On 12/19/2011 09:16 PM, Bill Peck wrote:
Hi Steve,
I'd like to discuss more on how we can best integrate Beaker with RHEVM.
RHEV or oVirt? RHEV 3.0 is almost available, oVirt's first release is scheduled to end of Jan 2012 (http://www.ovirt.org/wiki/Releases/First_Release ). The advantage of oVirt over RHEV is that it'll have the Python CLI/SDK, which is cooler than RHEV's REST interface. But personally I'd go with the REST interface first. Conversion should be fairly easy later on.
Goals: 1 - Dynamically create systems based on the requirements from Beaker recipe. - Attempt to schedule on RHEVM first. 2 - Quick provisioning by using pre-built images 3 - Provide images for operating systems that are difficult to automate (Windows)
Windows is not that difficult to provision automatically, from my experience. It's very configurable and scriptable. But you need the environment set up (Windows RIS services, local Windows Update server, etc.). I used to have that (all in VMs, btw!).
Implementing all of the goals at once may be too much. I'd rather see us tackle 1 and then move on to 2 and then 3.
The big question is how do we do this efficiently? Do we want to be able to support multiple RHEVM servers?
thinking out loud here, here is how we currently process a recipe.
- A new recipe comes in that requires an x86_64 system with 4 gigs of
ram and 20 gig of disk space on Distro X.
- We support 32bit as well, of course. - Q: do you actually need 20GB of disks? If not really, you can use thin provisioning, which will be quicker to provision. RAW would provide better performance, though.
- We select all systems that could possibly match, even ones that are
on labs that don't have Distro X (it may show up later)
- If the recipe is a multi-host recipe we then remove bad choices, all
recipes need to run in one lab.
- We schedule the recipe when a join condition from the recipe matches
1 or more systems.
- Finally when all recipes in a multi-host recipe set are scheduled we
move all of them to Running and kick off pxe installs
Because we want to create the system dynamically we can't rely on sql to alert us that a match is available. I'm concerned with scalability, I don't think you remember this, but old rhts attempted to match every queued recipe every time through the loop. It was horrendous! The more queued recipes you had the longer it took to do one loop. The sql method works wonderfully because we join on the system being available, we never see recipes that can't be serviced. So my concern is how we implement this with RHEVM without creating a bottle neck?

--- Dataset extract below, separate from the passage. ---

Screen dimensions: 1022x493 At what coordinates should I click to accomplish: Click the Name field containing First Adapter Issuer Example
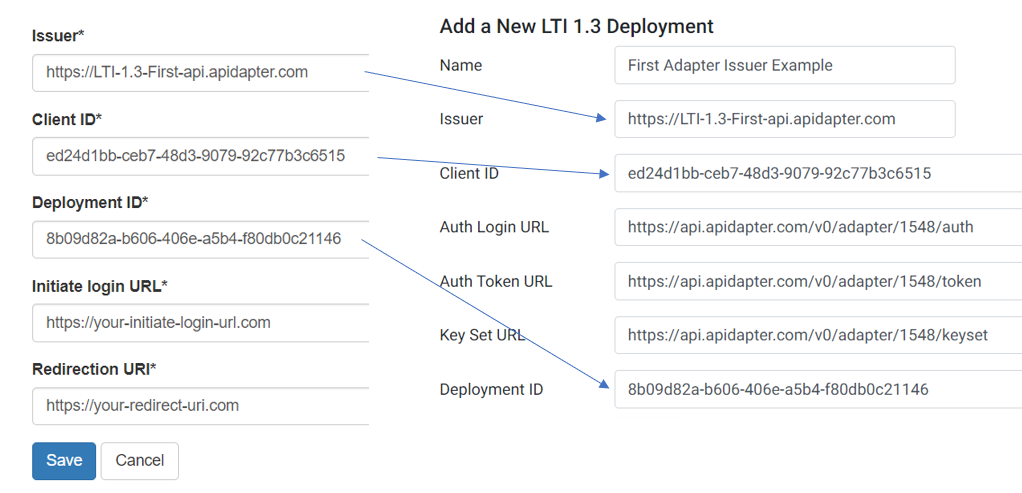pyautogui.click(x=784, y=65)
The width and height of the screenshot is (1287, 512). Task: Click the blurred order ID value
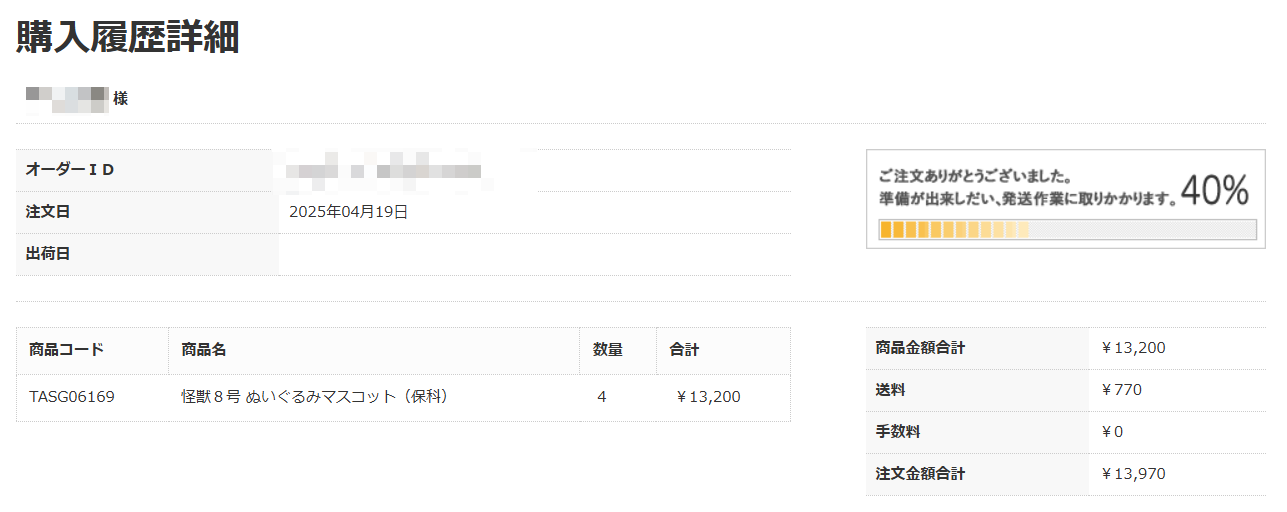point(383,170)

You CAN rely on a match 'partially' available - a template may already exist that matches your requirement. The 'partially' refers to the fact you may not be able to execute a snapshot of that template due to lack of resources.
I'm also wondering if RHEVM will be able to tell us the reason for not being able to create a host. For example, when we ask to create a 32 gig system and RHEVM replies that it can't, is it because it doesn't currently have enough ram because other hosts are running or is it because the RHEVH box only has 16 gig ram it will never be able to satisfy it. And if no one can satisfy it we should abort it.
Yes, you should get failure message. Some messages are better than others ;-/
I think you had some ideas on this and I'm hoping we can work through them here. :-)
Alternatively, (and something we are looking for future versions to be built in to the product) - have X number of systems ready for re-provisioning. For example, our internal continuous integration system has several VMs which are always ready for re-install if needed, used as RHEVM servers. There's a fixed number of them. For phase 1, I'd start with that, see how it goes. Then we can add dynamically provisioned systems.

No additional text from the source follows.